Creating and Breaking MD5 Hash

Step 1: Breaking the Message

The input message is divided into fixed-size blocks, typically 512 bits (64 bytes).

Step 2: Padding the Message

  • If the message size is not a multiple of the block size, padding is added to make it fit.
  • Padding includes a “1” bit followed by “0” bits to reach the last 64 bits of the block. ( 512 – 64 bits )

What about the Last 64 bits

The last 64 bits in the MD5 hash are used to represent the original message’s length (in bits) before padding. How the Last 64 bits are filled :

  1. Determine the Message Length in Bits:
    • The length of the message “This is a longer message!” is 232 bits.
  2. Convert to Binary Representation:
    • To represent 232 in binary, we write: “11101000”
  3. Fill with Leading Zeros:
    • Since the binary representation is less than 64 bits, we need to add leading zeros to make it 64 bits.
  4. Final 64-Bit Representation (Modulo 2^64):
    • The final 64-bit binary representation of the message length is the result of taking the original length modulo 2^64: “0000000000000000000000000000000000000000000000000000000011101000”

The modulo operation effectively keeps the 64 least significant bits of the original message length, discarding any higher-order bits that won’t fit within the 64-bit representation.

The use of modulo 2^64 ensures that the MD5 algorithm can handle messages of any length, even those longer than 64 bits, and produce consistent and unique hash values for them.

A Short Example

The whole message is converted into bits. Then no of bits are calculated. then the no. it self is written in the form of bits Then zeros are added from the front till the size increases to 64bits

Example :

Hello ⇒ 0100100001100101011011000110110001101111

0100100001100101011011000110110001101111 ⇒ 40 bits

40 ⇒ 101000 bits ( Representing 40 in Binary )

Adding Zeros to 101000 ( In Front ) till total bits are 640000000000000000000000000000000000000000000000000000000011101000

Above is the last 64 bits of the block

Step 3: Initializing Internal State

  • MD5 has four 32-bit internal state variables (A, B, C, and D) initialized with specific constants.

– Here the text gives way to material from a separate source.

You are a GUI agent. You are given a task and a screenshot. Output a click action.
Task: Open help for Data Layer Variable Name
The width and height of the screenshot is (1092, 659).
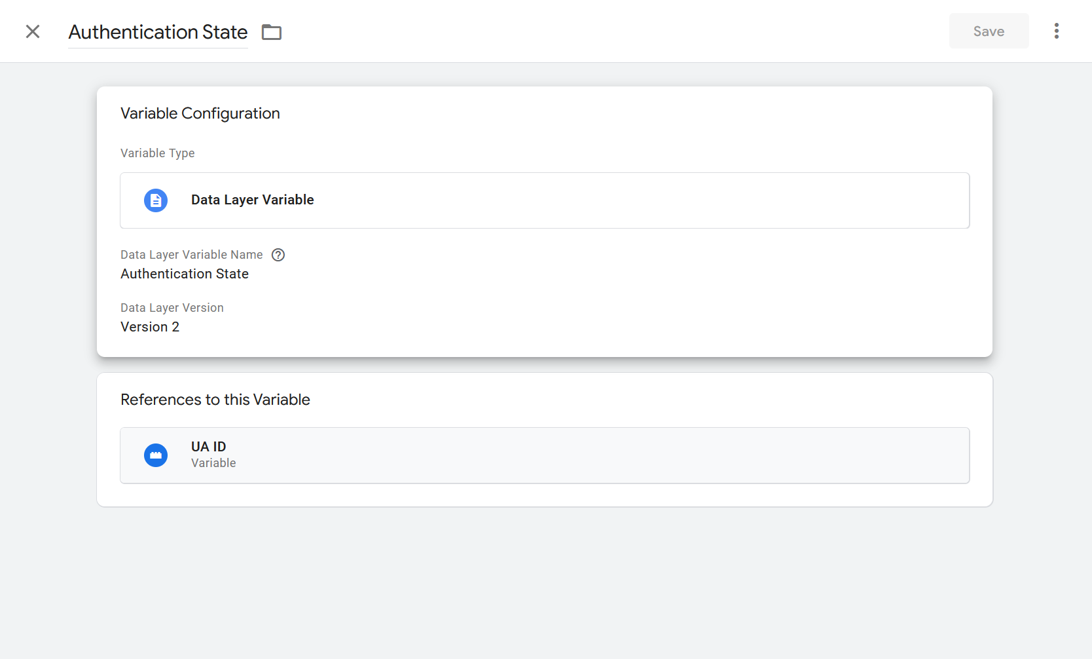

Step 4: Processing the Blocks

  • Each block goes through a series of 64 rounds, applying operations to update the internal state.
  • Rounds involve bitwise operations (AND, OR, XOR), bit shifts, and addition modulo 2^32.

Step 5: Updating Internal State

  • The state variables (A, B, C, and D) are updated at the end of each round using the mixing function.

Step 6: Final Output

  • After processing all blocks, the final output is a 128-bit hash value.
  • The hash value is usually represented in hexadecimal format (32 characters).

Hash Collision

In computer science, a hash collision or hash clash is when two pieces of data share the same hash value.
For example, if “johnwick” and “jhonwick” have the same hash value of 123654asdf23432 then the phenomenon is called hash collision.

Pigeonhole Principle

In mathematics, the pigeonhole principle states that if n items are put into m containers, with n > m, then at least one container must contain more than one item.

💡 The principle says, if you have some holes, lets say 100 and you also have 110 pigeons and all the pigeons are in these 100 holes then at least one hole should contain more then 1 pigeon.

How a Collision is Created

💡 We need to create the same hash for different inputs in MD5 which is very hard but the process goes like this

let’s say I have a string “Hello World I am a Hacker” Now if I change the string too much the resulting hash will be different for sure thus I will try to change some characters in the string to see if the hash changes

Exploiting Collision Vulnerability

  1. Brute Force: I think you know what brute Forcing is ( Right ? )
  2. Birthday Attack: The birthday attack is a more efficient method to find collisions. It is based on the birthday paradox, which states that in a set of only 23 people, there is a 50% chance that two people share the same birthday. Similarly, with MD5’s 128-bit output, it takes approximately 2^64 computations to find a collision with a 50% probability.